## Begin Data provided

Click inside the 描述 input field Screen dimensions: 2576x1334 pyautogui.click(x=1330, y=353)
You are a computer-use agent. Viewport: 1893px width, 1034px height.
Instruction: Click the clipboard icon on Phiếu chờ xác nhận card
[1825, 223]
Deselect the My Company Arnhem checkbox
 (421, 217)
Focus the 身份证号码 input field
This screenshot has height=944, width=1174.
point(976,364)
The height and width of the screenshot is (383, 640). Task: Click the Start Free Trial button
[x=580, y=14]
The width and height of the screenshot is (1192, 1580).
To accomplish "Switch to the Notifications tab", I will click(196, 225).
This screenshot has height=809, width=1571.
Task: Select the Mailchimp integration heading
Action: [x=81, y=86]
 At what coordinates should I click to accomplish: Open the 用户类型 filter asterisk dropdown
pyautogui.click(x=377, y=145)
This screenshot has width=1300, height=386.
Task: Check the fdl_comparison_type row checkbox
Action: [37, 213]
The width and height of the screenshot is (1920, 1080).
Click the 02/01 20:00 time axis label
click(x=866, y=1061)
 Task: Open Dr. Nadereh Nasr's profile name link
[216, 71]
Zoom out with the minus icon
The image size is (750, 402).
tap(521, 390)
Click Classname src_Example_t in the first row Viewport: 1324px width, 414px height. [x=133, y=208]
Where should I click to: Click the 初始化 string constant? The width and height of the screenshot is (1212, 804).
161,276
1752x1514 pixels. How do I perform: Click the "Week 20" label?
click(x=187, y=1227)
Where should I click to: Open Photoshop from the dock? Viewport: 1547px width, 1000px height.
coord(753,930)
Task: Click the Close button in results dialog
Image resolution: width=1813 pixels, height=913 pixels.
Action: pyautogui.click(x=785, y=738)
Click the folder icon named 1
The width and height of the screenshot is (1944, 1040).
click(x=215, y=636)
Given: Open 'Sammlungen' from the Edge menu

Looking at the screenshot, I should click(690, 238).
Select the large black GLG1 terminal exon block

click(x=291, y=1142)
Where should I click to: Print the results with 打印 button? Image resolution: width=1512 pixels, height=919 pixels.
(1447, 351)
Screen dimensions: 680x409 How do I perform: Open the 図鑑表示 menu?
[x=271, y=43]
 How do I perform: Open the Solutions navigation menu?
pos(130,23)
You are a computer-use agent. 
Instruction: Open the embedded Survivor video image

## End Data provided

--- Problem to work on ---
Can you copy out, unchanged, the material between the line containing "The height and" and the line containing "click(x=291, y=1142)", inclusive?

--- The reply ---
The height and width of the screenshot is (383, 640). Task: Click the Start Free Trial button
[x=580, y=14]
The width and height of the screenshot is (1192, 1580).
To accomplish "Switch to the Notifications tab", I will click(196, 225).
This screenshot has height=809, width=1571.
Task: Select the Mailchimp integration heading
Action: [x=81, y=86]
 At what coordinates should I click to accomplish: Open the 用户类型 filter asterisk dropdown
pyautogui.click(x=377, y=145)
This screenshot has width=1300, height=386.
Task: Check the fdl_comparison_type row checkbox
Action: [37, 213]
The width and height of the screenshot is (1920, 1080).
Click the 02/01 20:00 time axis label
click(x=866, y=1061)
 Task: Open Dr. Nadereh Nasr's profile name link
[216, 71]
Zoom out with the minus icon
The image size is (750, 402).
tap(521, 390)
Click Classname src_Example_t in the first row Viewport: 1324px width, 414px height. [x=133, y=208]
Where should I click to: Click the 初始化 string constant? The width and height of the screenshot is (1212, 804).
161,276
1752x1514 pixels. How do I perform: Click the "Week 20" label?
click(x=187, y=1227)
Where should I click to: Open Photoshop from the dock? Viewport: 1547px width, 1000px height.
coord(753,930)
Task: Click the Close button in results dialog
Image resolution: width=1813 pixels, height=913 pixels.
Action: pyautogui.click(x=785, y=738)
Click the folder icon named 1
The width and height of the screenshot is (1944, 1040).
click(x=215, y=636)
Given: Open 'Sammlungen' from the Edge menu

Looking at the screenshot, I should click(690, 238).
Select the large black GLG1 terminal exon block

click(x=291, y=1142)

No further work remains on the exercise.